-------- SELECTED TEXT --------

New optical technique affords unique insight into blood cell development
Scientists in Hong Kong have developed a novel optical technique that facilitates accurate tracking of hemogenic endothelium cells in zebrafish embryos, providing new insights into the mechanisms of blood formation and potential new understanding of diseases such as leukaemia.
Understanding the origins and development of organisms is integral to the advancement of medicines. However, following or predicting a cell’s developmental path is not straightforward given the innate heterogeneity that exists across cell types.
Hitherto, the means of investigating heterogeneity has been largely ineffective. Traditional bulk-labelling techniques are unable to dissect heterogeneity within cell populations and newer single-cell lineage tracing methods invented in the last decade fall short of providing high-fidelity single-cell labelling and long-term in-vivo observation simultaneously.
A team of scientists in Hong Kong, however, has developed an imaging technique that overcomes the inadequacies of these methods. By enabling them to label a single hemogenic endothelium (HE) cell in a zebrafish embryo, they are able to track the cell and its descendants, providing new insights into how blood cells develop.
“We developed an infrared laser-evoked gene operator (IRLEGO) technology, in which a two-photon fluorescent thermometer is utilised to measure the temperature rise in vivo to achieve precise single-cell labelling,” said Prof Qu, Professor at the Department of Electronic and Computer Engineering at HKUST. “The two-photon microscopy-based thermometry could perform in-vivo and non-invasive imaging of a temperature rise in the region around the infrared laser focal point in the tissue with an accuracy of about 0.5°C. Using this state-of-the-art fluorescent thermometer, we successfully measured the temperature distributions in the region close to the infrared laser focal point in live zebrafish. The results show that the temperature can be raised to 40-50°C for heat-shock induction in a well-defined small 3D volume (~15-20μm), which is about the size of one or two cells.”
Labelling and tracing problems overcome
The common problem of background noise, which occurs with various single-cell lineage tracing technologies in the form of green fluorescent protein signals in zebrafish without heat shock, is a major challenge in single-cell lineage tracing. To minimise the effect of this background noise, the team developed a statistical algorithm to determine the lineage distribution derived from a single cell.
“Using this tool, we documented that the hemogenic endothelium (HE) cells in the posterior blood island of zebrafish are heterogeneous in terms of hematopoietic potential. Our study demonstrated that the high-precision single-cell IRLEGO technology has outstanding capacity to perform single-cell labelling and long-term in-vivo lineage tracing,” Prof Wen, Professor at the Division of Life Science at HKUST said.
The research team – in collaboration with Prof XU Jin of the Division of Cell, Developmental and Integrative Biology, School of Medicine, South China University of Technology – also revealed that there are at least two distinct populations of hemogenic endothelium cells. One of them can give rise to both lymphoid and myeloid cells, while the other can only give rise to myeloid cells.
“These findings shed light on the mechanisms of blood formation, and potentially could provide useful tools to study the development of diseases such as leukaemia. Additionally, the single-cell labelling technology could be applied to study the development of other tissues and organs and to answer many important questions related to stem cell biology, including cancer stem cells,” Prof Wen added.
The technique holds great potential for additional applications, too:
“In future, we aim to apply the single-cell labelling technology to answer fundamental biological questions and develop therapeutic strategies against a variety of diseases, such as developmental origin(s) of different types of tissues (and) tracing single cell movement in vivo – eg, immune cell responses to a variety of induction signals, monitoring cell competition in tissue homeostasis and cancer formation, etc,” Prof Qu added.
These research findings were published in the scientific journal eLife.

-------- DATA FOR ANALYSIS --------

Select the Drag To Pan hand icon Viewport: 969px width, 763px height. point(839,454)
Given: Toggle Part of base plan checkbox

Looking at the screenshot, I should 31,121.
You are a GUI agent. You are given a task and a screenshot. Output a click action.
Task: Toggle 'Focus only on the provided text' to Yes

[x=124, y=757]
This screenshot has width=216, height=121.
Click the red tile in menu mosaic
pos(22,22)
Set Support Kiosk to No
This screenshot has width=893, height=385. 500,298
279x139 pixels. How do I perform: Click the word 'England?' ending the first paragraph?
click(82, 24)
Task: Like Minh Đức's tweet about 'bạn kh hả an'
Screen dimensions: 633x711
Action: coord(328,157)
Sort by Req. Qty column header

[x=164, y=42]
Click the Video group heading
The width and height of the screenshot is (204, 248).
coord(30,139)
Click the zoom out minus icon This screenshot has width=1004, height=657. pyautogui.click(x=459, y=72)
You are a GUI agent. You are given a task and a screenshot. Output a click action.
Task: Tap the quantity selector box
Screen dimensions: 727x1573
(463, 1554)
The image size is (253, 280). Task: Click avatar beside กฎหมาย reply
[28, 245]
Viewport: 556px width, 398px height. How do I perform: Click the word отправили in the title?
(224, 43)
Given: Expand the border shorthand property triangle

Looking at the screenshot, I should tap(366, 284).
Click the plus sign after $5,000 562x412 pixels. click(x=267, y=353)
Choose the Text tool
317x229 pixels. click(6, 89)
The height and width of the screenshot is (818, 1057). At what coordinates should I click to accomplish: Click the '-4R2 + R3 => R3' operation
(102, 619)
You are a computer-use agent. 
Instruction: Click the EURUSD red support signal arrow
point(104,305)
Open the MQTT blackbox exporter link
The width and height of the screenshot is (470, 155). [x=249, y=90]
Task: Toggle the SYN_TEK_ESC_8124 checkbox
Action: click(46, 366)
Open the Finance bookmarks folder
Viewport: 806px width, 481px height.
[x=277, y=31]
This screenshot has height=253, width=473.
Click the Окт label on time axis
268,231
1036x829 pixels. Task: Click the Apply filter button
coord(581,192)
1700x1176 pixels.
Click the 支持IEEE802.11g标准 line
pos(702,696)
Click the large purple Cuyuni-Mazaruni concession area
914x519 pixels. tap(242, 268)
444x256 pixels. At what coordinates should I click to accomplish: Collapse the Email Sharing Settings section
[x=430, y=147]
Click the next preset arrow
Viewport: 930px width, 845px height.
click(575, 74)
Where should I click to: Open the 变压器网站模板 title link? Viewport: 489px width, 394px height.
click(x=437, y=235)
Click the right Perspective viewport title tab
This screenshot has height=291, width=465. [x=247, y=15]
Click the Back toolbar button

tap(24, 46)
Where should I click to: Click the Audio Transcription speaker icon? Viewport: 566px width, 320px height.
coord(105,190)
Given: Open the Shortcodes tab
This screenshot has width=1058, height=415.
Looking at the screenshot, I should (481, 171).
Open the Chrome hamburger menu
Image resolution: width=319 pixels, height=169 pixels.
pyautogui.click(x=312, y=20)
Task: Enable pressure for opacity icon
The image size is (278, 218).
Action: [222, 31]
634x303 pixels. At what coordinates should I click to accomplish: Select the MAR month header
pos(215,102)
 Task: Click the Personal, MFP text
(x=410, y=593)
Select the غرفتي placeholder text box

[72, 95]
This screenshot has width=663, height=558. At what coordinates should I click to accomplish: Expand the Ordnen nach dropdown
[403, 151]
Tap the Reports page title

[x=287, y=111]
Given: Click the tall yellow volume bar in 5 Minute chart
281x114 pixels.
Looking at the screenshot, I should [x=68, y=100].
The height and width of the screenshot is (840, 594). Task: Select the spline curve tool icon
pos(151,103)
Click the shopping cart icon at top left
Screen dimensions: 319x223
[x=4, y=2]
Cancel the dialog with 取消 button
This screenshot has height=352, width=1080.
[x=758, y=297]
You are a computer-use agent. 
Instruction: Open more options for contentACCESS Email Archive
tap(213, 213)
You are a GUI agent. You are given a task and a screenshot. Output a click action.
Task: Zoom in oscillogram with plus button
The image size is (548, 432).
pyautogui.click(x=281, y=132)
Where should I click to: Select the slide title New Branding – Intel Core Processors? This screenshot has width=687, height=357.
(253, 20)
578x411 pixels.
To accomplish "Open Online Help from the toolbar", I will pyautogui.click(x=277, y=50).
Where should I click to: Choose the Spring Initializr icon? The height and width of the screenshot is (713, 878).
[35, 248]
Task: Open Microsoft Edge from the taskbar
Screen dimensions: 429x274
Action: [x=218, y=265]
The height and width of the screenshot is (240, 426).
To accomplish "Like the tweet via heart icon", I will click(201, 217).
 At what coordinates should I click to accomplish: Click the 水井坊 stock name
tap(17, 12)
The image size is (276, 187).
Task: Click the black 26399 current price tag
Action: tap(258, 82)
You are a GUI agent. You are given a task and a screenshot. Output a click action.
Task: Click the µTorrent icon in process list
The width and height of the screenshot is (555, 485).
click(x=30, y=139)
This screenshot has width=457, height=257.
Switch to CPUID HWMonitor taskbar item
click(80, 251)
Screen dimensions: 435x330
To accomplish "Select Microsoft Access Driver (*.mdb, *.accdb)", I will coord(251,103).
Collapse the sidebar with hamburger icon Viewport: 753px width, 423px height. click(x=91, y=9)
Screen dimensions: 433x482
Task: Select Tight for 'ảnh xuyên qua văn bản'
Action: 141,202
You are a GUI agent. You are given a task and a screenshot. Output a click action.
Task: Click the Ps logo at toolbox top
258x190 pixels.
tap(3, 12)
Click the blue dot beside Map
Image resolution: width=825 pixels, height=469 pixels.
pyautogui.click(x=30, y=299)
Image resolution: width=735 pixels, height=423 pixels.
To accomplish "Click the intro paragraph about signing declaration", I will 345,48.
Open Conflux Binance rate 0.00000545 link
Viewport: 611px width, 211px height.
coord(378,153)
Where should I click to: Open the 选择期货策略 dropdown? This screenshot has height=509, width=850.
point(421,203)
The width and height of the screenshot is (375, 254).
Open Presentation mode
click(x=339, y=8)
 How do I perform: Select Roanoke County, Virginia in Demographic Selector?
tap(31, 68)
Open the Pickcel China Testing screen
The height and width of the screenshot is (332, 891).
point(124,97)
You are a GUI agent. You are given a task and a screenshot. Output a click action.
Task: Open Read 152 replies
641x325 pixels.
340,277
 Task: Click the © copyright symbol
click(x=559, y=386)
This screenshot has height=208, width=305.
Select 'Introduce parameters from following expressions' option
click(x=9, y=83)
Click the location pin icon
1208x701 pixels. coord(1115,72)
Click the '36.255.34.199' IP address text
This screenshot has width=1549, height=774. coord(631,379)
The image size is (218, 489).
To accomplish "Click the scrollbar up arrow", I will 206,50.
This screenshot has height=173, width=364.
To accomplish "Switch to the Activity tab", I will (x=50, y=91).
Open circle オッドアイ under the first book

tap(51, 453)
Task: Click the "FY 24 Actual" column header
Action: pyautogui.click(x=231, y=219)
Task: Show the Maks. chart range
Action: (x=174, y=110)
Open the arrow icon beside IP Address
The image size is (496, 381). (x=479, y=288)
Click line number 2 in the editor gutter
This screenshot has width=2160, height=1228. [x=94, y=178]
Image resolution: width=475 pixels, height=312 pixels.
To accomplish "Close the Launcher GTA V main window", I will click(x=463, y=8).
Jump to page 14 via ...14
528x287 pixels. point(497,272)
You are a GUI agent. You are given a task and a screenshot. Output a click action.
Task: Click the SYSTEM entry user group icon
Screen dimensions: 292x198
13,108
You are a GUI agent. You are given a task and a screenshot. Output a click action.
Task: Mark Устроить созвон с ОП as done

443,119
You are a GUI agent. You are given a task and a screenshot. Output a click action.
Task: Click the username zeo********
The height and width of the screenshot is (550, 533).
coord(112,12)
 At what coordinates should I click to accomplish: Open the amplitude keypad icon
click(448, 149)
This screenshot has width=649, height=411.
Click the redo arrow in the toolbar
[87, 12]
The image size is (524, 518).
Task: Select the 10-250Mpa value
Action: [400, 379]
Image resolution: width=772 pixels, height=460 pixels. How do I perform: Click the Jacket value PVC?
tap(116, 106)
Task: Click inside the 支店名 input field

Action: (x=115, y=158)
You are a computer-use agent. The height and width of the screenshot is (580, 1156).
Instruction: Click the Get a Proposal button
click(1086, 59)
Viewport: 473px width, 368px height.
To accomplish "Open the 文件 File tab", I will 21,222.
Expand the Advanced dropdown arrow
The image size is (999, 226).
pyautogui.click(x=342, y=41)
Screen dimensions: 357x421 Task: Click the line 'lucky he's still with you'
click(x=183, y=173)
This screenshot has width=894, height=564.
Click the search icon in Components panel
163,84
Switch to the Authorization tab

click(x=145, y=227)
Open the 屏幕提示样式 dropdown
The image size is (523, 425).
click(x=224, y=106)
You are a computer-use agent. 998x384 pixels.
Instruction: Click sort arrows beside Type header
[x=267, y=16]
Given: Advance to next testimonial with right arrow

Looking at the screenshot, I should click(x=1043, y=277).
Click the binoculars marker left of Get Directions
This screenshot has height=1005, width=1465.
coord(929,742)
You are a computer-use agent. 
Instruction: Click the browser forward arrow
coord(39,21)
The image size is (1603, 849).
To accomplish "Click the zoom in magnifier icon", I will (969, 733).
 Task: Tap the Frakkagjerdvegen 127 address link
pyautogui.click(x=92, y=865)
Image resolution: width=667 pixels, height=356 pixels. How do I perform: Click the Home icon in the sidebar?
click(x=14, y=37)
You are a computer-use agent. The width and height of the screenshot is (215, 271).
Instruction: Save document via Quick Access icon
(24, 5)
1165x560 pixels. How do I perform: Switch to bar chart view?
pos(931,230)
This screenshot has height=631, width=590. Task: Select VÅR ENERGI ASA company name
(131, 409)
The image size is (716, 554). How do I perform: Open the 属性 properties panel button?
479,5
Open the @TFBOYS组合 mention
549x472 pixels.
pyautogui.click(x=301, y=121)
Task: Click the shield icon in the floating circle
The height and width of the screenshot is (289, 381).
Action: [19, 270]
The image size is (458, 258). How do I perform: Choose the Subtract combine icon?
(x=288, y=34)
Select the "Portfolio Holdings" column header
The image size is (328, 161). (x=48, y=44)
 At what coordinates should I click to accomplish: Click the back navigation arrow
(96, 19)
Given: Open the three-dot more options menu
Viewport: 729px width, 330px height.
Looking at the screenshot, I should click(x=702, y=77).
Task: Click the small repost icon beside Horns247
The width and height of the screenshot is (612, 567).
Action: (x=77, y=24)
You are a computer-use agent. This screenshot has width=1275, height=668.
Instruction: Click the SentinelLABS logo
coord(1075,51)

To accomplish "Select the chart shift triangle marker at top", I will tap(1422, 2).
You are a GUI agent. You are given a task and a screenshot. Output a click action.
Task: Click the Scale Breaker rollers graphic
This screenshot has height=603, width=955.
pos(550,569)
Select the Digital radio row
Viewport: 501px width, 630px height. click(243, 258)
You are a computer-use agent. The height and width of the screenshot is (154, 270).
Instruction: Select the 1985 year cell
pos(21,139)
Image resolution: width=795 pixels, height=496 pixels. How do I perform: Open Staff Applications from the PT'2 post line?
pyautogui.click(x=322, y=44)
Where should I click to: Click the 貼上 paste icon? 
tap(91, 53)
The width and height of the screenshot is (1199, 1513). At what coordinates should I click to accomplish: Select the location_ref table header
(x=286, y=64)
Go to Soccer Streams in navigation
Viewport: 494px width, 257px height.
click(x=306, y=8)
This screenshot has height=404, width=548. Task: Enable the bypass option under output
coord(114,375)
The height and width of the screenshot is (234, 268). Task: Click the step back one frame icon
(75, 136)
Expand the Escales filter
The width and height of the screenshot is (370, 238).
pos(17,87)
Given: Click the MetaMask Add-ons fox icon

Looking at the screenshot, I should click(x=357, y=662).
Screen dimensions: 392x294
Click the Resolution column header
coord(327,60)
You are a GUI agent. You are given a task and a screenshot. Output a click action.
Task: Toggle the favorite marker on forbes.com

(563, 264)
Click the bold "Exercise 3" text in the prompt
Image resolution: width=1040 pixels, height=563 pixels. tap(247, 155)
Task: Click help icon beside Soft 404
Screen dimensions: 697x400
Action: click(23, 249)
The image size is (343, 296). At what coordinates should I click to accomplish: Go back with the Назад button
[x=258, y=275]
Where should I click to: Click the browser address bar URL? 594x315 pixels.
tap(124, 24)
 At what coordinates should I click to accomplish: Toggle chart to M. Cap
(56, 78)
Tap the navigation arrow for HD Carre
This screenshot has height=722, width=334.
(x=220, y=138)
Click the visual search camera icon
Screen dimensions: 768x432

--------

◆ **YOUR TASKS**:
**A)** In the article on blood cell development, to what temperature range can the infrared laser raise the tissue for heat-shock induction?
**B)** Copy word for word the part of the article on blood cell development between "The technique holds" and "scientific journal eLife.", inclusive.

◆ **TASK RESPONSES**:
**A)** 40-50°C

**B)**
The technique holds great potential for additional applications, too:
“In future, we aim to apply the single-cell labelling technology to answer fundamental biological questions and develop therapeutic strategies against a variety of diseases, such as developmental origin(s) of different types of tissues (and) tracing single cell movement in vivo – eg, immune cell responses to a variety of induction signals, monitoring cell competition in tissue homeostasis and cancer formation, etc,” Prof Qu added.
These research findings were published in the scientific journal eLife.